§ **Description of the task**:
All lines from the one with "Given: Navigate to the Novinky page" through the end of the records below are to be given again exactly, and nothing else.

§ **Data supplied**:
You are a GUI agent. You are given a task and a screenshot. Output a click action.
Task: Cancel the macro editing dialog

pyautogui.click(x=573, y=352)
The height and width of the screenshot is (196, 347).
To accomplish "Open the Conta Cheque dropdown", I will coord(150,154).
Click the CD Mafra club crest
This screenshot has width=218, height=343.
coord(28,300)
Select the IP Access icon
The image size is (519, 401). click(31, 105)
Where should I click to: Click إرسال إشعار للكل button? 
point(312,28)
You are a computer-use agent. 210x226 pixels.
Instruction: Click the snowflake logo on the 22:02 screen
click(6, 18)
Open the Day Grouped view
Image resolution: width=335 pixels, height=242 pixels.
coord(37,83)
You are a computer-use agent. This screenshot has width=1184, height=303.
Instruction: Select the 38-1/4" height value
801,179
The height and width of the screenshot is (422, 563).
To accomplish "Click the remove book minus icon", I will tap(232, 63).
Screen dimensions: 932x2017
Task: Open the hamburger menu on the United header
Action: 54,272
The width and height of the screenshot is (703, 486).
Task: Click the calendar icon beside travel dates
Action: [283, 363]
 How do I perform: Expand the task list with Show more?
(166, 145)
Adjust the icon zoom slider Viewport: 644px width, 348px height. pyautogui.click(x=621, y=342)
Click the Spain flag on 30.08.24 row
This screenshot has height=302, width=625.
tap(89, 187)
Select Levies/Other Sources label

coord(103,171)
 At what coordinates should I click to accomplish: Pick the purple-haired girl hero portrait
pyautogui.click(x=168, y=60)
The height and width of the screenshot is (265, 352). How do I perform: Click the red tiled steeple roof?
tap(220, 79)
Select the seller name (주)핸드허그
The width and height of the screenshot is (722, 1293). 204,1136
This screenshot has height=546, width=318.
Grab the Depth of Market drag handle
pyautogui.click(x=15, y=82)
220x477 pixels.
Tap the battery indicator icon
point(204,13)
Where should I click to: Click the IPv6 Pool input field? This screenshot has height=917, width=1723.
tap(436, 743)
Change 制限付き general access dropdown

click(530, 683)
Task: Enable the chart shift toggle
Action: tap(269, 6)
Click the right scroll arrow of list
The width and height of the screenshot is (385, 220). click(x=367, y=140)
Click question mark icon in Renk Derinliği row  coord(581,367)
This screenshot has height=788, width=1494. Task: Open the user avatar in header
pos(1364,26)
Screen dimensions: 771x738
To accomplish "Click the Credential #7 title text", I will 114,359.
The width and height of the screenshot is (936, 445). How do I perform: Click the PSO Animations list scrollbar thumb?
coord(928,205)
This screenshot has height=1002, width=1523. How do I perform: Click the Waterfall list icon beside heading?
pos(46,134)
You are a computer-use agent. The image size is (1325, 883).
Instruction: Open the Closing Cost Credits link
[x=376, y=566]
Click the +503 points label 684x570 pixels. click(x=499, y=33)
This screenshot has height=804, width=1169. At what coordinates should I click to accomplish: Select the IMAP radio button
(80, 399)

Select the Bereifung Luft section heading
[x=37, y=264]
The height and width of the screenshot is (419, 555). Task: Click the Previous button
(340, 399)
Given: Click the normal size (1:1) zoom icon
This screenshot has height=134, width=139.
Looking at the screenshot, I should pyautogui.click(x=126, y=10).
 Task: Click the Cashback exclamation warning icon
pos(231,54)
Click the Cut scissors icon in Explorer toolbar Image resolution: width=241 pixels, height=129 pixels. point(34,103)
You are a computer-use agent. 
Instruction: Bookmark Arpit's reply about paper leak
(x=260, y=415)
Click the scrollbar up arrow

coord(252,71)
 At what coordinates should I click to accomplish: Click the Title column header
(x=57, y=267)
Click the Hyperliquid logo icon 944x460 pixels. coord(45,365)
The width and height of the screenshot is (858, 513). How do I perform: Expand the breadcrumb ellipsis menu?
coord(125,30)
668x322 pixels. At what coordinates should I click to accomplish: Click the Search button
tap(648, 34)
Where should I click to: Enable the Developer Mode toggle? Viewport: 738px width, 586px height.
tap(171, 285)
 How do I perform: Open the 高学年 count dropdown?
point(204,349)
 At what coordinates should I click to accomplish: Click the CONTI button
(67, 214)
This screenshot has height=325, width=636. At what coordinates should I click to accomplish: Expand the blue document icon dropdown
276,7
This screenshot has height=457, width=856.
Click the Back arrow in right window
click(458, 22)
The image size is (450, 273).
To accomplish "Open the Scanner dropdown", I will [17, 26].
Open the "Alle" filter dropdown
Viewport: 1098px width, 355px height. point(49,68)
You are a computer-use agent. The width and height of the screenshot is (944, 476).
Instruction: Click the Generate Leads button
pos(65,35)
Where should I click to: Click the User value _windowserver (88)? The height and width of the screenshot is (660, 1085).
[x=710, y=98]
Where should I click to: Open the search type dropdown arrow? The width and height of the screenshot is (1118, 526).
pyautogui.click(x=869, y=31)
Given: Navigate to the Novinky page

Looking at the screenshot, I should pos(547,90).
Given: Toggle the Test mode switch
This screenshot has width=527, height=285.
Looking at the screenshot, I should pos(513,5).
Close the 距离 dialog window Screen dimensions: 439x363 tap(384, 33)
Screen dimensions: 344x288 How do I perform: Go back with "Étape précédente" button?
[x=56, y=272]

§ **Exercise response**:
Given: Navigate to the Novinky page

Looking at the screenshot, I should pos(547,90).
Given: Toggle the Test mode switch
This screenshot has width=527, height=285.
Looking at the screenshot, I should pos(513,5).
Close the 距离 dialog window Screen dimensions: 439x363 tap(384, 33)
Screen dimensions: 344x288 How do I perform: Go back with "Étape précédente" button?
[x=56, y=272]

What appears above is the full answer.